US Patent Phrase to Phrase Matching

In this project I will create a model that can associate short text phrases with the correct US patent classification.
fastai
fastai-2022
hugging-face
deep-learning
natural-language-processing
Author

Pranath Fernando

Published

December 10, 2022

1 Introduction

In this series of articles I will be re-visiting the FastAI Practical Deep Learning for Coders course for this year 2022 which I have completed in previous years. This article covers lesson 4 of this years course, which I will use to create model that can associate short phrases with the correct US patent classification.

While this is based on a fastai training course, in this particular project we will not actually be using the fastai library, we will be using the Hugging Face Transformers Library which is a python library of state of the art deep learning models, including the very powerful transformers model architecture behind so many of the recent advances in AI. Fastai does also integrate transfomer models as well.

First we will import the required libraries.

2 Import Libraries

import pandas as pd
import numpy as np
from datasets import Dataset,DatasetDict
import datasets
from transformers import AutoModelForSequenceClassification,AutoTokenizer,TrainingArguments,Trainer

3 The Project: US Patent Phrase to Phrase Matching

The U.S. Patent and Trademark Office (USPTO) offers one of the largest repositories of scientific, technical, and commercial information in the world through its Open Data Portal. Patents are a form of intellectual property granted in exchange for the public disclosure of new and useful inventions. Because patents undergo an intensive vetting process prior to grant, and because the history of U.S. innovation spans over two centuries and 11 million patents, the U.S. patent archives stand as a rare combination of data volume, quality, and diversity.

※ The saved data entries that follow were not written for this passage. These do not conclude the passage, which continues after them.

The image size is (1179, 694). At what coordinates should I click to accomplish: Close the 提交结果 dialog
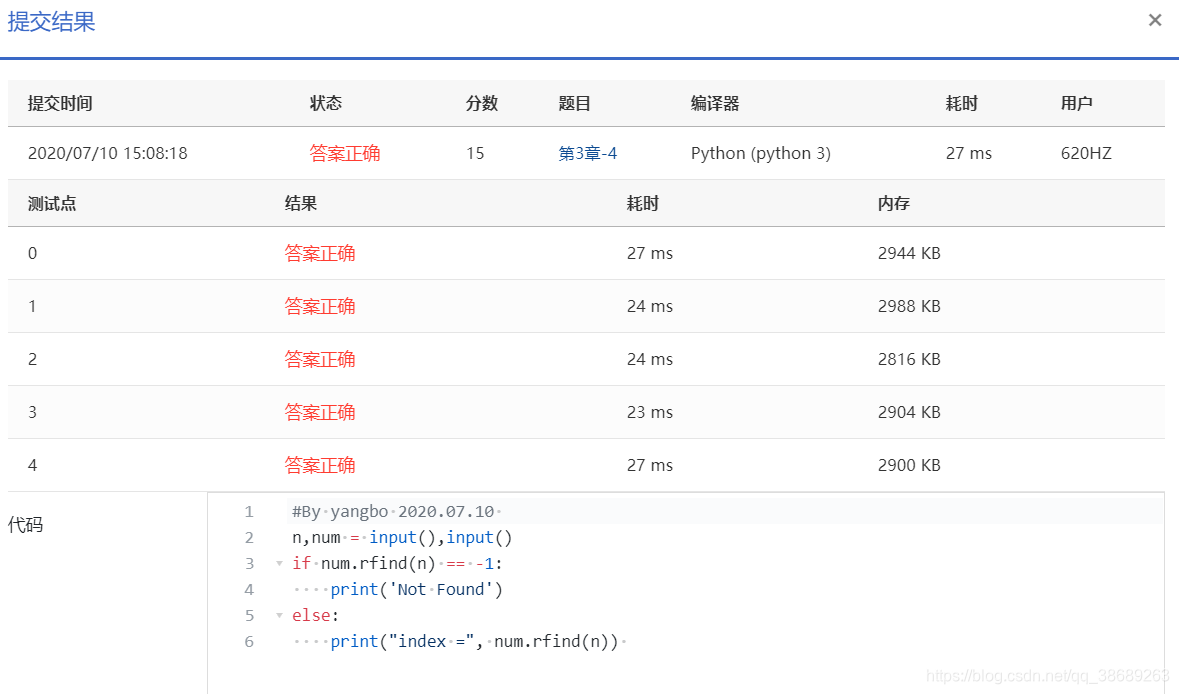point(1155,19)
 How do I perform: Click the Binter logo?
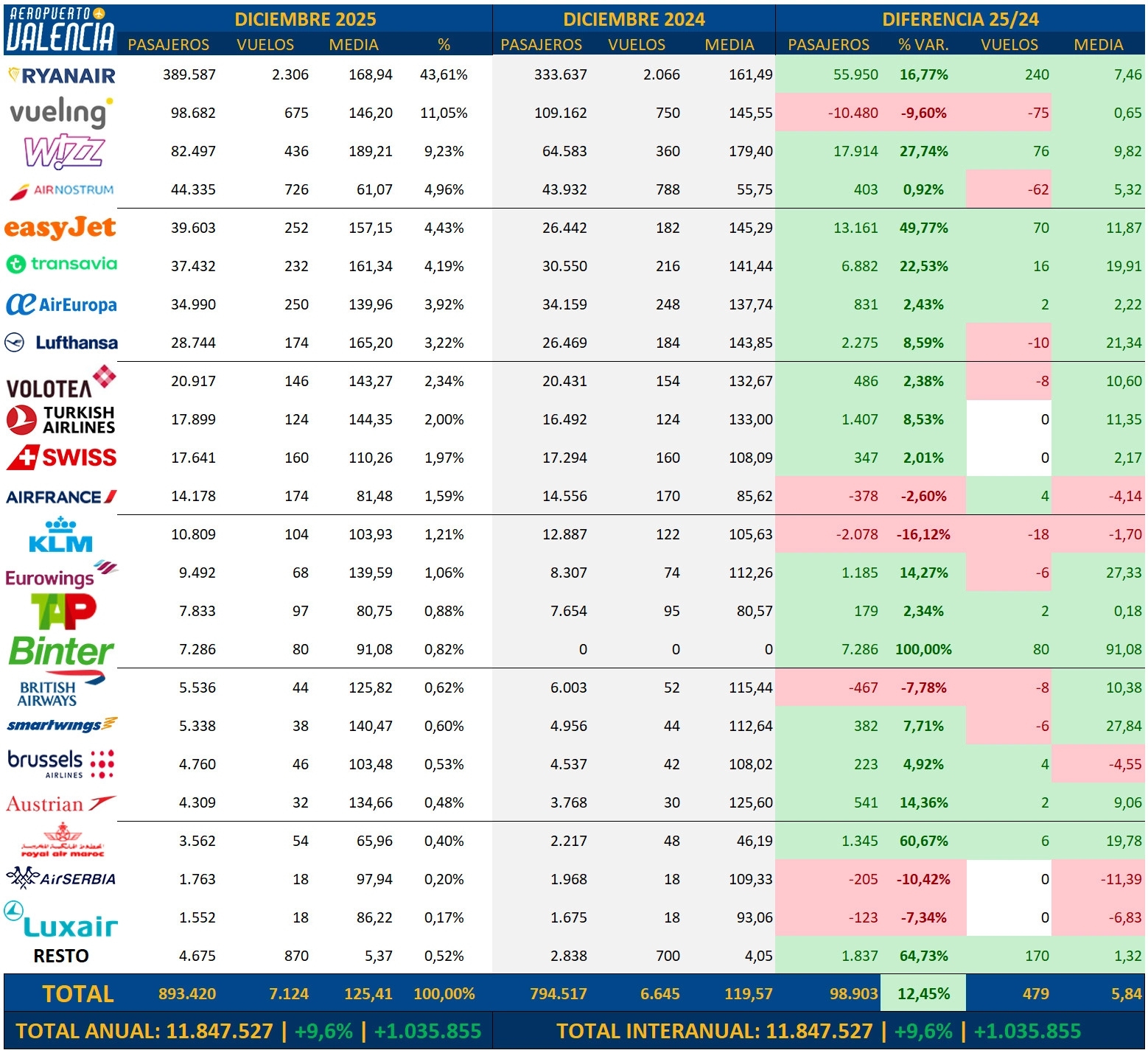pos(61,651)
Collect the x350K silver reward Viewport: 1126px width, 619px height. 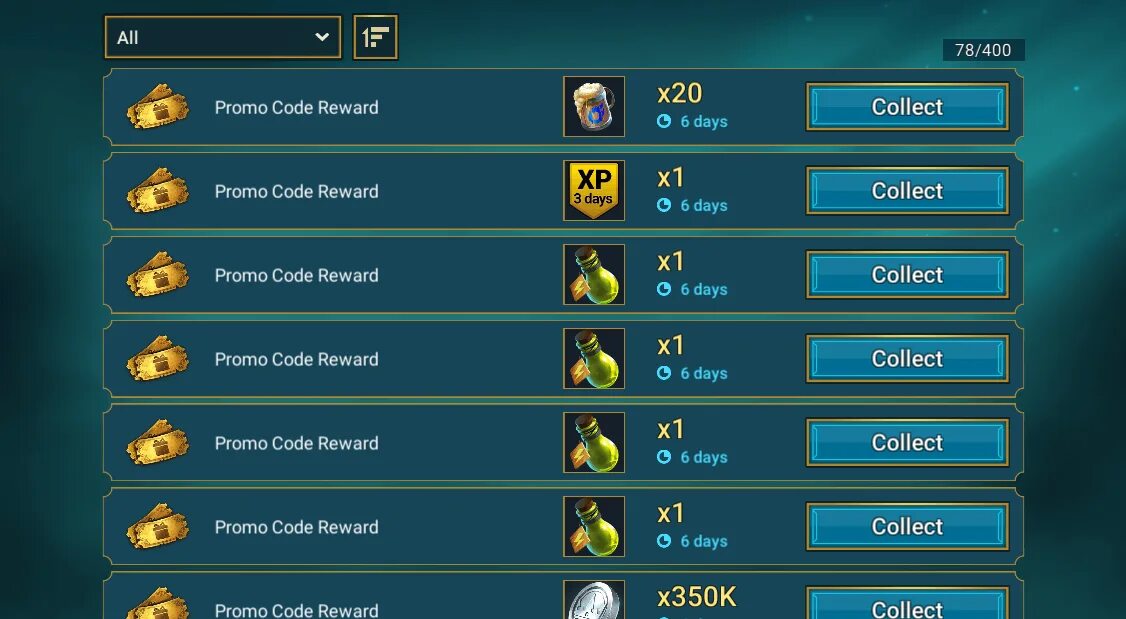tap(907, 604)
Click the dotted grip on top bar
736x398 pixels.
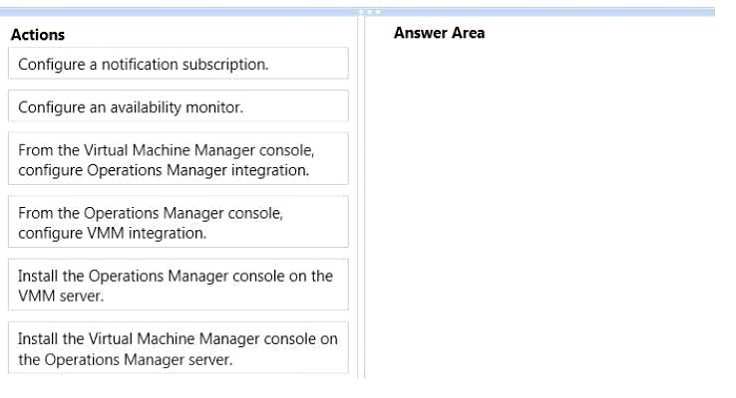coord(370,12)
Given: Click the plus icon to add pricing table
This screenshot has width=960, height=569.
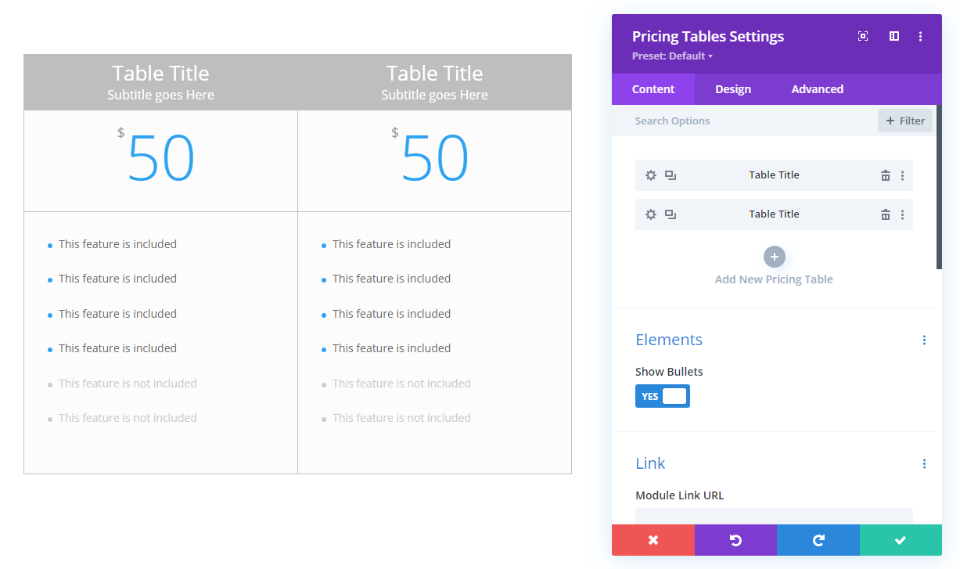Looking at the screenshot, I should coord(774,257).
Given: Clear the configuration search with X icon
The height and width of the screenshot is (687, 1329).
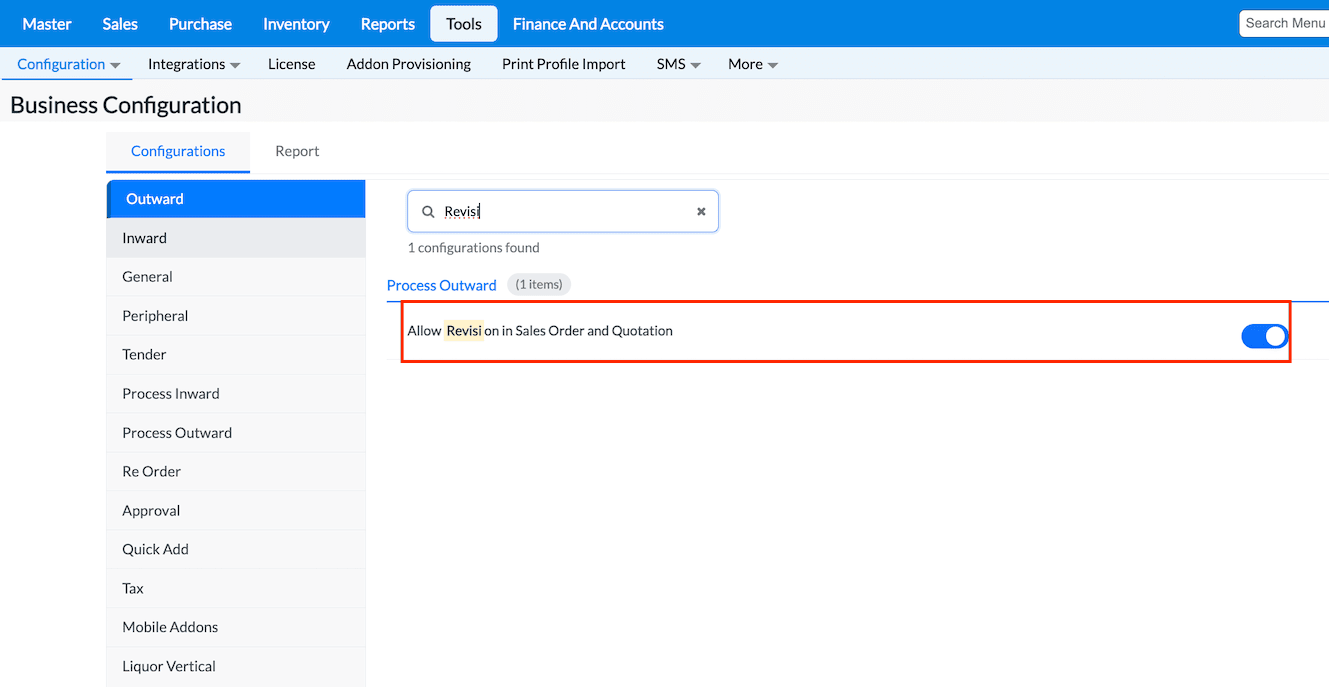Looking at the screenshot, I should (x=701, y=212).
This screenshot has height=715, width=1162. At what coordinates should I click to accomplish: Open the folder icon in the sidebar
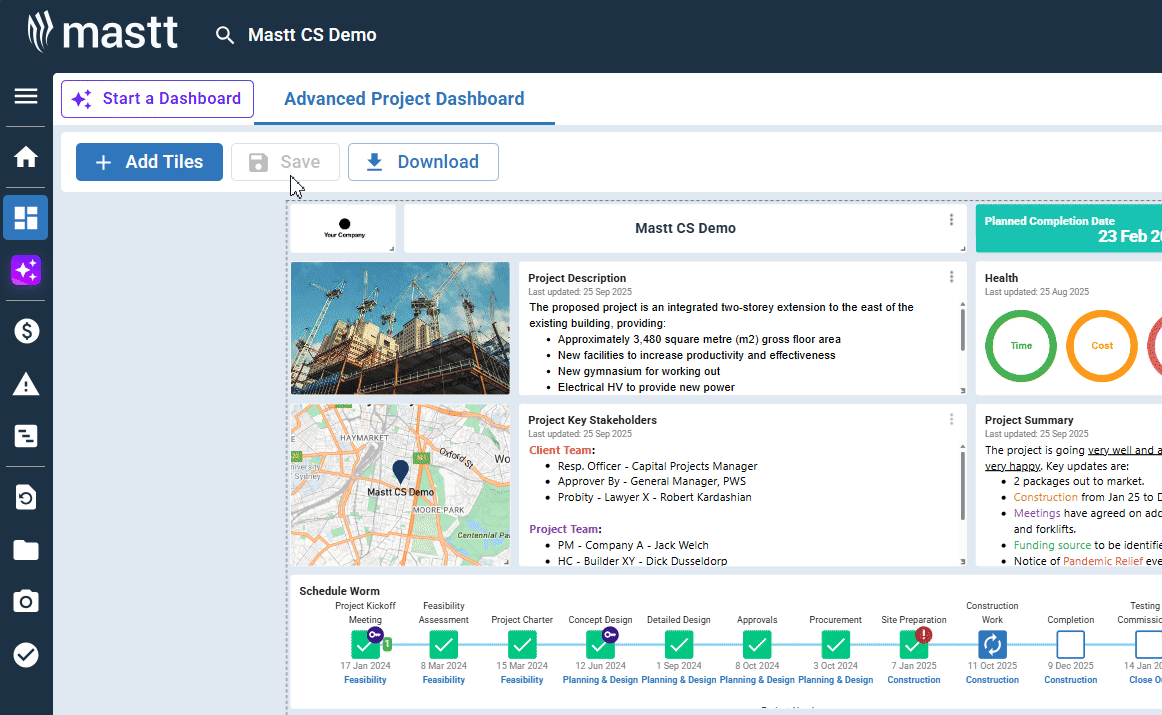pyautogui.click(x=25, y=549)
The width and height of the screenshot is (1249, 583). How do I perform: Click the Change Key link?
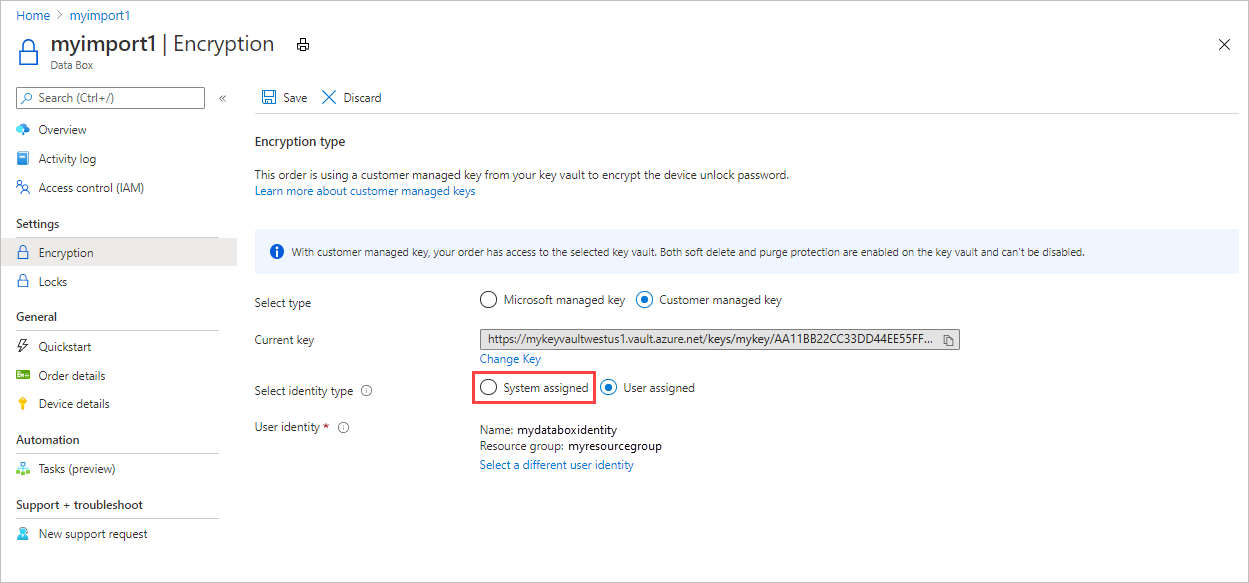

In this project, I will train a model on a novel semantic similarity dataset to extract relevant information by matching key phrases in patent documents. Determining the semantic similarity between phrases is critically important during the patent search and examination process to determine if an invention has been described before.

For example, if one invention claims “television set” and a prior publication describes “TV set”, a model would ideally recognize these are the same and assist a patent attorney or examiner in retrieving relevant documents. This extends beyond paraphrase identification; if one invention claims a “strong material” and another uses “steel”, that may also be a match. What counts as a “strong material” varies per domain (it may be steel in one domain and ripstop fabric in another, but you wouldn’t want your parachute made of steel).

We will seek to build a model to match phrases in order to extract contextual information, which could help the patent community connect the dots between millions of patent documents.

Specifically, we will be comparing two words or short phrases, and scoring them based on whether they’re similar or not, based on which patent class they were used in. With a score of 1 it is considered that the two inputs have identical meaning, and 0 means they have totally different meaning. For instance, abatement and eliminating process have a score of 0.5, meaning they’re somewhat similar, but not identical.

It turns out that this can be represented as a classification problem. How? By representing the question like this:

For the following text…: “TEXT1: abatement; TEXT2: eliminating process” …chose a category of meaning similarity: “Different; Similar; Identical”.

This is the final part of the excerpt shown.